- Text passage

* START *

The man who is absorbed in all that is sometimes shocking, to others, and without wishing to, offends to a greater or lesser degree against certain forms and customs of social convention. It’s a pity, though, when people take that in bad part. For example, you well know that I’ve frequently neglected my appearance, I admit it, and I admit that it’s shocking. But look, money troubles and poverty have something to do with it, and then a profound discouragement also has something to do with it, and then it’s sometimes a good means of ensuring for oneself the solitude needed to be able to go somewhat more deeply into this or that field of study with which one is preoccupied.

Reflecting on having spent the past five years “more or less without a position, wandering hither and thither,” Van Gogh revisits the question of finding his purpose. In a sentiment reminiscent of Picasso’s remark that “to know what you’re going to draw, you have to begin drawing,” he offers a magnificent counterpoint to the myth that so frequently paralyzes people, especially young people, who set out to live a life of purpose — the idea that the path must reveal itself before you embark upon it, that you must “find yourself” before you begin your creative journey. Van Gogh writes:

On the road that I’m on I must continue; if I do nothing, if I don’t study, if I don’t keep on trying, then I’m lost, then woe betide me. That’s how I see this, to keep on, keep on, that’s what’s needed.

But what’s your ultimate goal, you’ll say. The goal will become clearer, will take shape slowly and surely, as the croquis becomes a sketch and the sketch a painting, as one works more seriously, as one digs deeper into the originally vague idea, the first fugitive, passing thought, unless it becomes firm.

* END *

- Aim 1
Retype the Van Gogh passage word for word.
The passage above and the rows that come next are independent material.

- Material provided
* START *

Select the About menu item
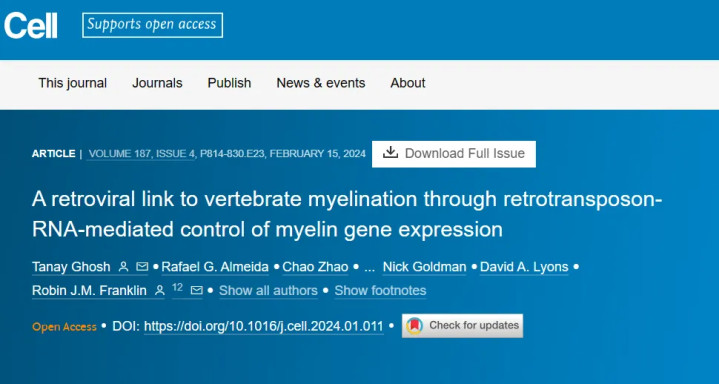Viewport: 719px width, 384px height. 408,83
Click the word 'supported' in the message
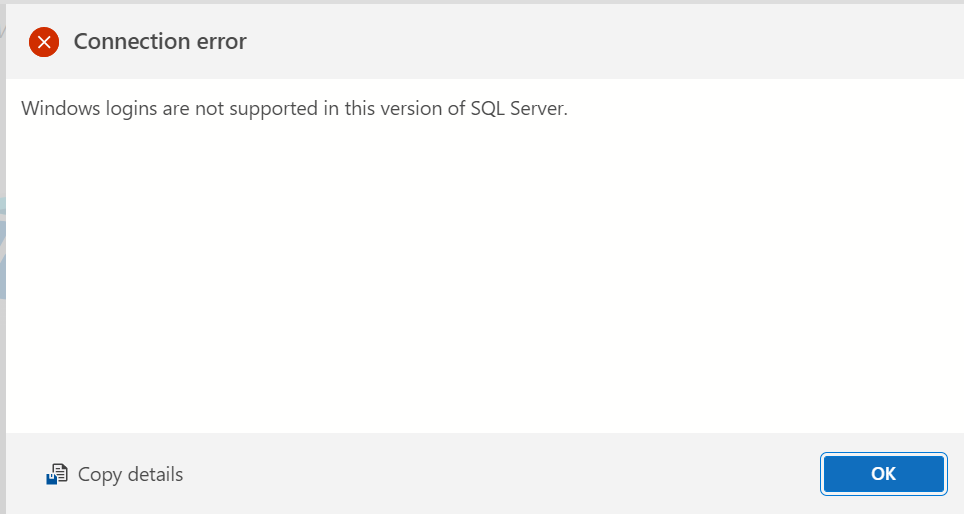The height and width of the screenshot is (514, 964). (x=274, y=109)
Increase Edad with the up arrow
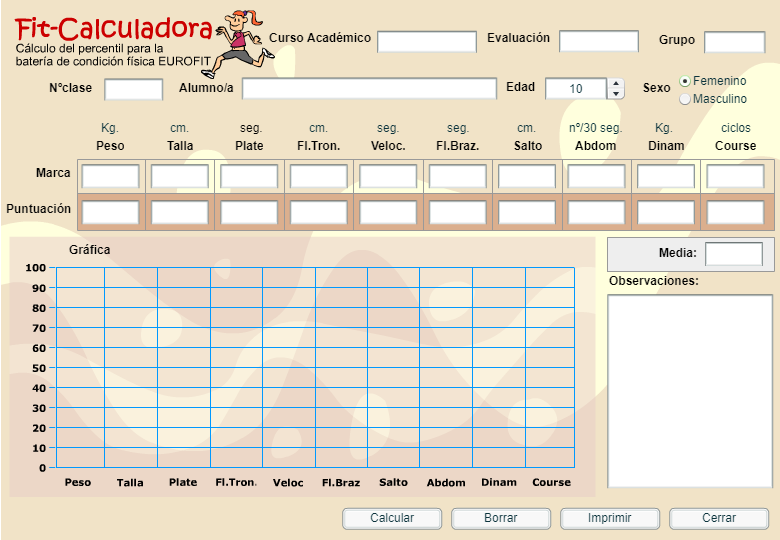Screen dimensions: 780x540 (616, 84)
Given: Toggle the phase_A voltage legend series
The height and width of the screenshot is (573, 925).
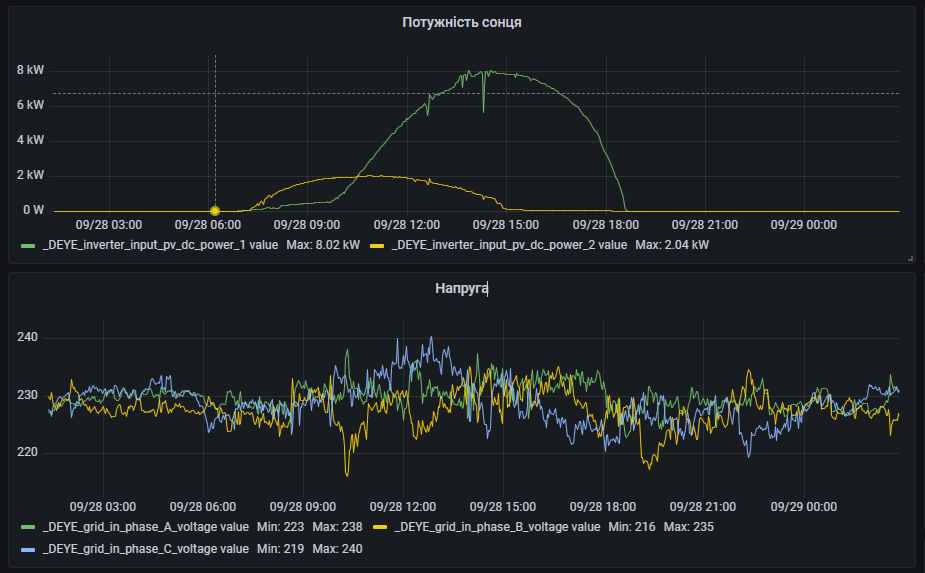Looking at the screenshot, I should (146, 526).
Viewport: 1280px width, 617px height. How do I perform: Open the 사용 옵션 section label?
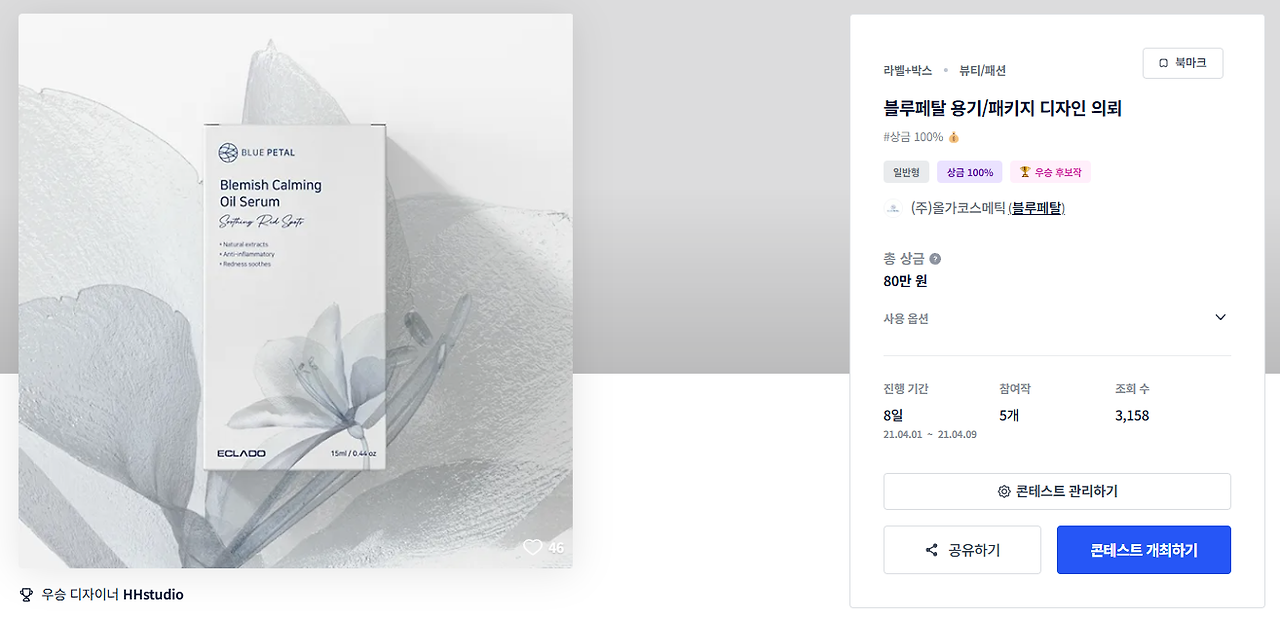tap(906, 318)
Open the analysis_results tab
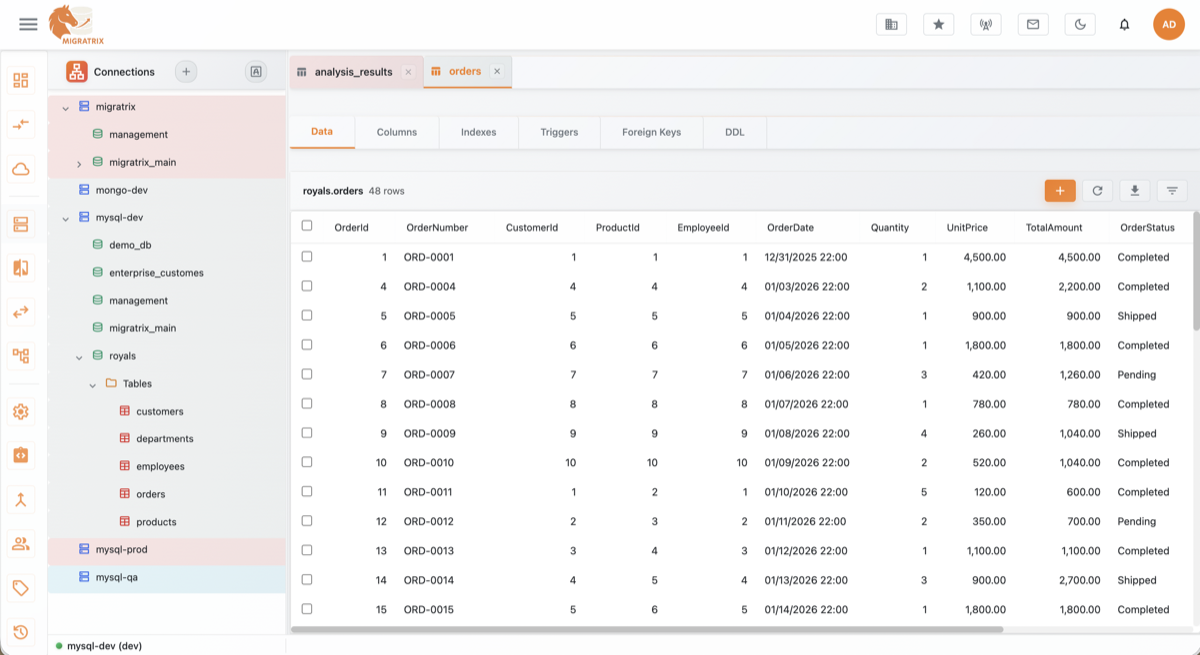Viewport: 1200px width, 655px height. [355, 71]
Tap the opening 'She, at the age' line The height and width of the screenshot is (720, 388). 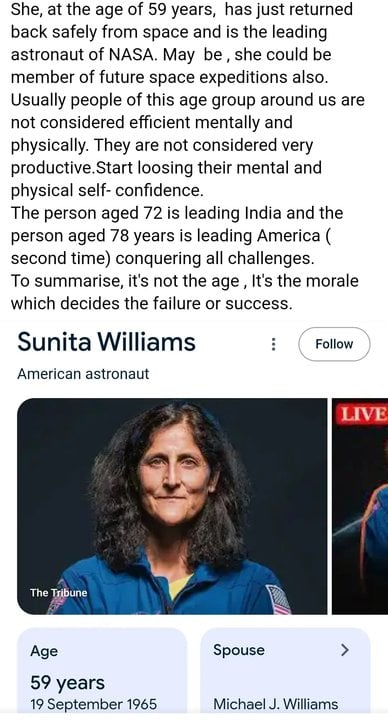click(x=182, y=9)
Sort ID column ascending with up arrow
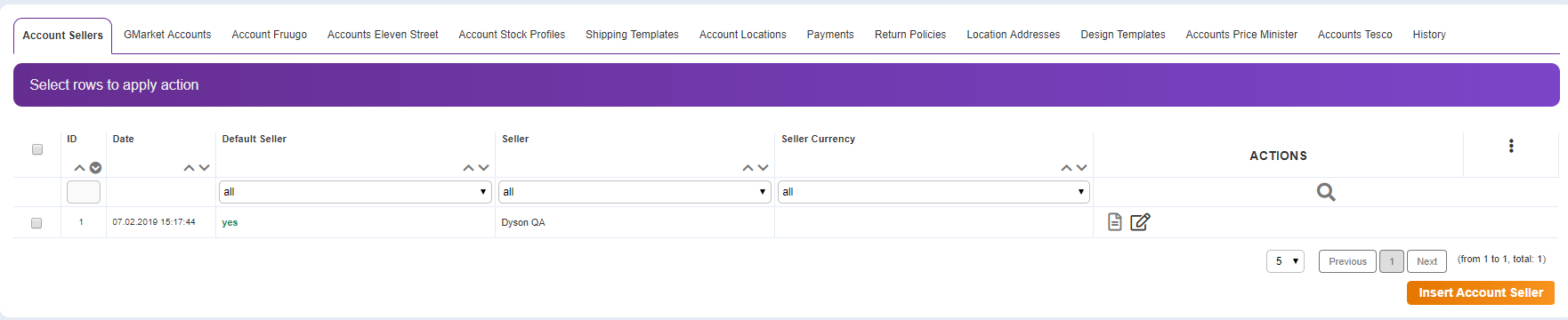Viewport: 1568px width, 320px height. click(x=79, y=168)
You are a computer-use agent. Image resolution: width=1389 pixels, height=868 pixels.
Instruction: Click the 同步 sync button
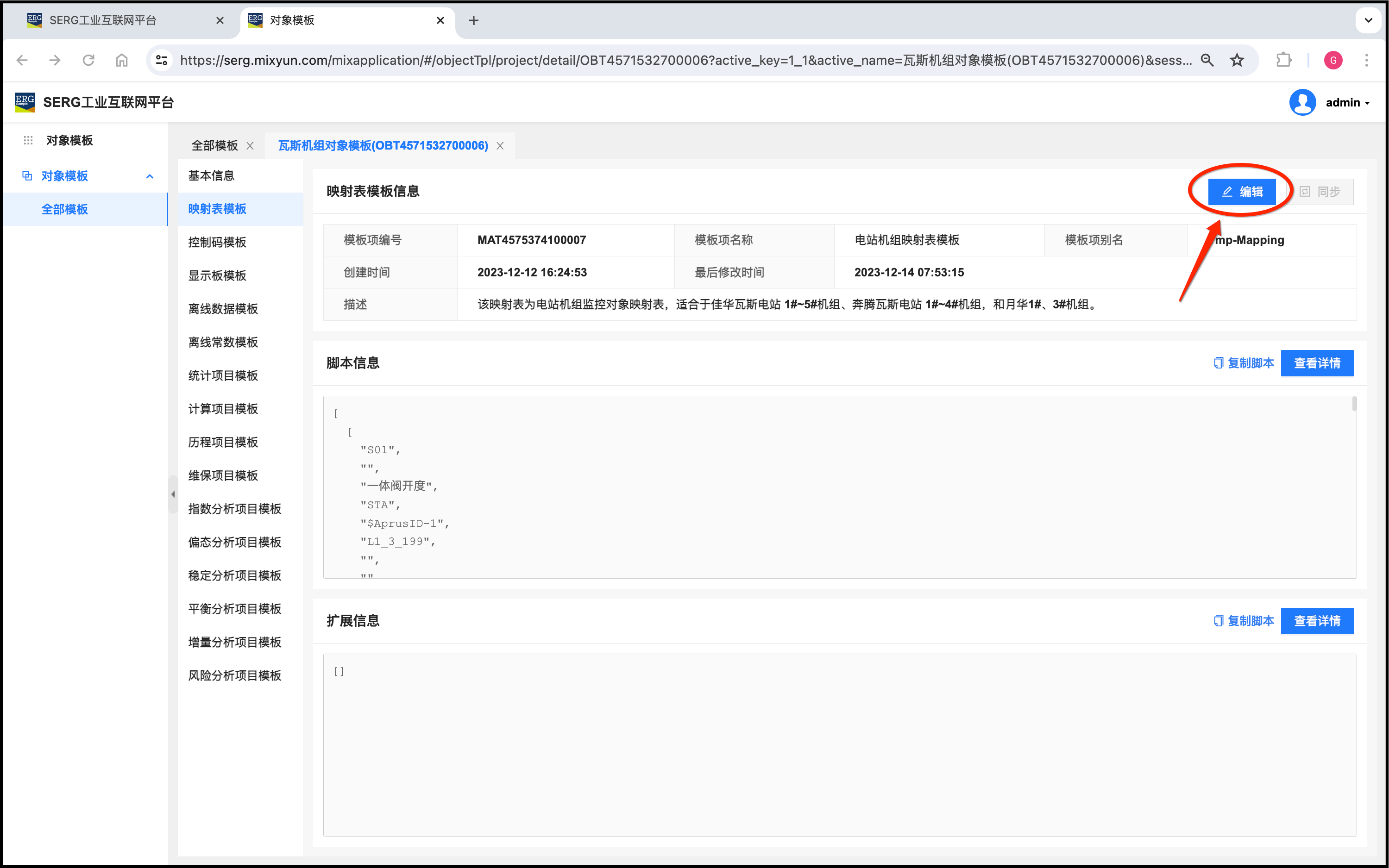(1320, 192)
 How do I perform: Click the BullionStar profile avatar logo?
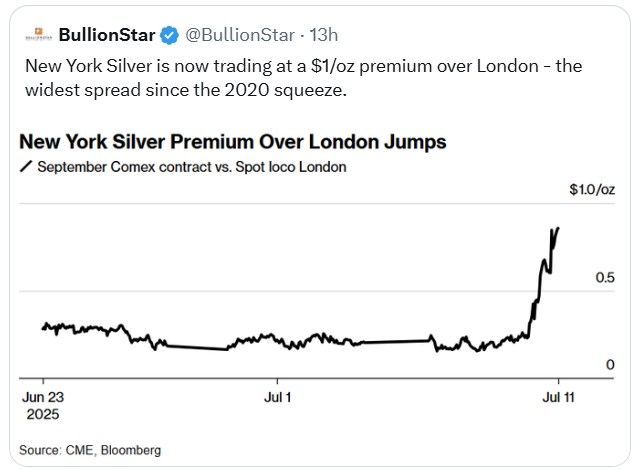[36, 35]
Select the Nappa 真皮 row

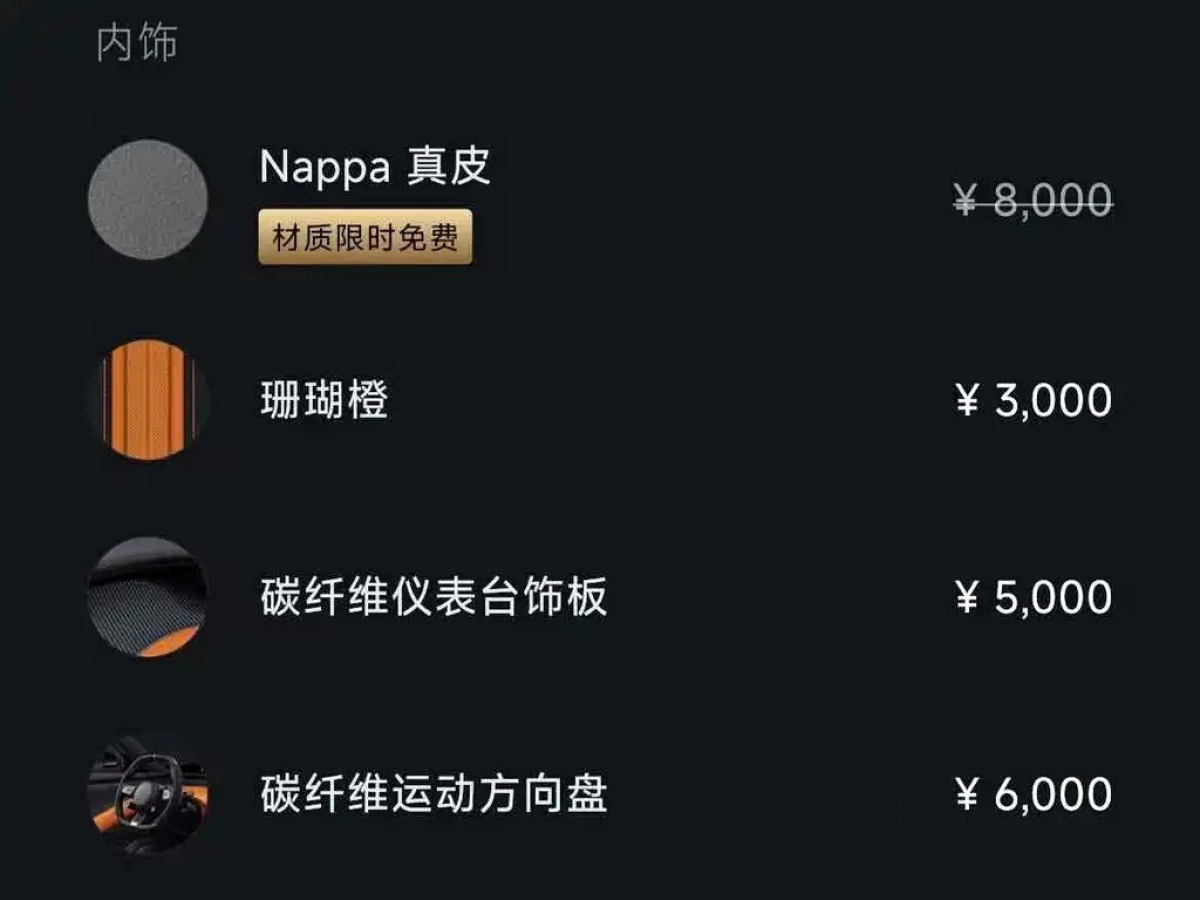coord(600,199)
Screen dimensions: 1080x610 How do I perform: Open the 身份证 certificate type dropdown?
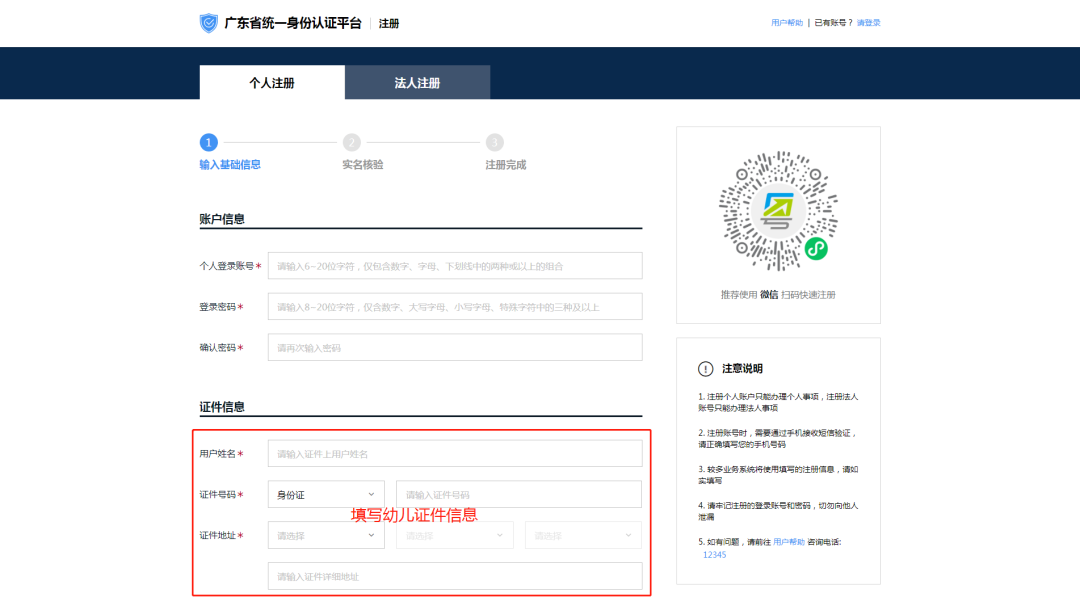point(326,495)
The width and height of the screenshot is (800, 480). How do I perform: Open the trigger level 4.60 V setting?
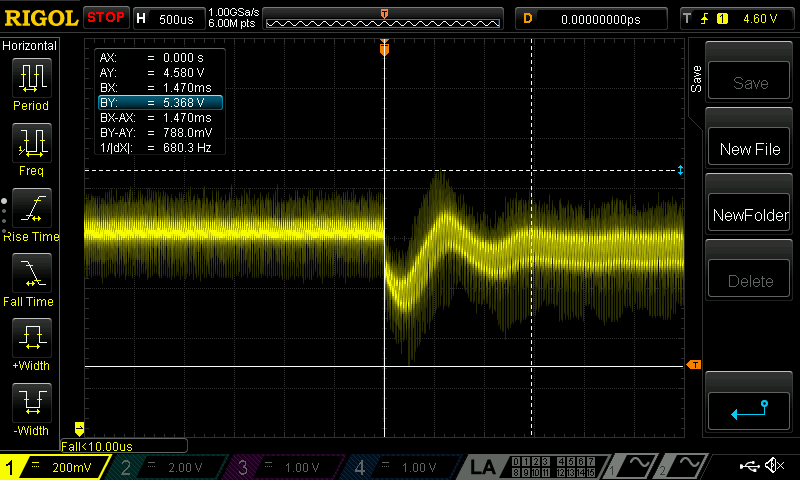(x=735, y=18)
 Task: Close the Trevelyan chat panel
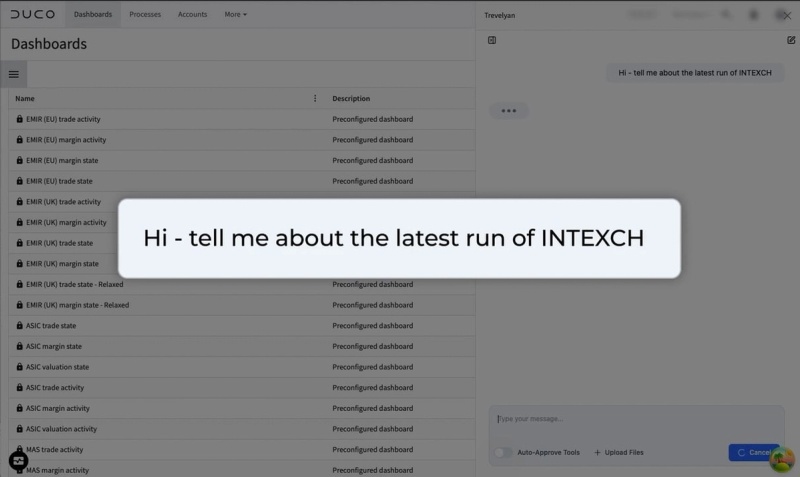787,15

* END *

- Aim 2
In the rows, go from the first row down to the row containing "Viewport: 1200px width, 655px", including both. Change "Open" to "Expand" and leave everything else as it is. Return only those rows, without the pictures.

- Full answer 1
The man who is absorbed in all that is sometimes shocking, to others, and without wishing to, offends to a greater or lesser degree against certain forms and customs of social convention. It’s a pity, though, when people take that in bad part. For example, you well know that I’ve frequently neglected my appearance, I admit it, and I admit that it’s shocking. But look, money troubles and poverty have something to do with it, and then a profound discouragement also has something to do with it, and then it’s sometimes a good means of ensuring for oneself the solitude needed to be able to go somewhat more deeply into this or that field of study with which one is preoccupied.

Reflecting on having spent the past five years “more or less without a position, wandering hither and thither,” Van Gogh revisits the question of finding his purpose. In a sentiment reminiscent of Picasso’s remark that “to know what you’re going to draw, you have to begin drawing,” he offers a magnificent counterpoint to the myth that so frequently paralyzes people, especially young people, who set out to live a life of purpose — the idea that the path must reveal itself before you embark upon it, that you must “find yourself” before you begin your creative journey. Van Gogh writes:

On the road that I’m on I must continue; if I do nothing, if I don’t study, if I don’t keep on trying, then I’m lost, then woe betide me. That’s how I see this, to keep on, keep on, that’s what’s needed.

But what’s your ultimate goal, you’ll say. The goal will become clearer, will take shape slowly and surely, as the croquis becomes a sketch and the sketch a painting, as one works more seriously, as one digs deeper into the originally vague idea, the first fugitive, passing thought, unless it becomes firm.

- Full answer 2
Select the About menu item
Viewport: 719px width, 384px height. 408,83
Click the word 'supported' in the message
The height and width of the screenshot is (514, 964). (x=274, y=109)
Increase Edad with the up arrow
Screen dimensions: 780x540 (616, 84)
Given: Toggle the phase_A voltage legend series
The height and width of the screenshot is (573, 925).
Looking at the screenshot, I should (146, 526).
Viewport: 1280px width, 617px height. How do I perform: Expand the 사용 옵션 section label?
tap(906, 318)
Expand the analysis_results tab
Viewport: 1200px width, 655px height. [355, 71]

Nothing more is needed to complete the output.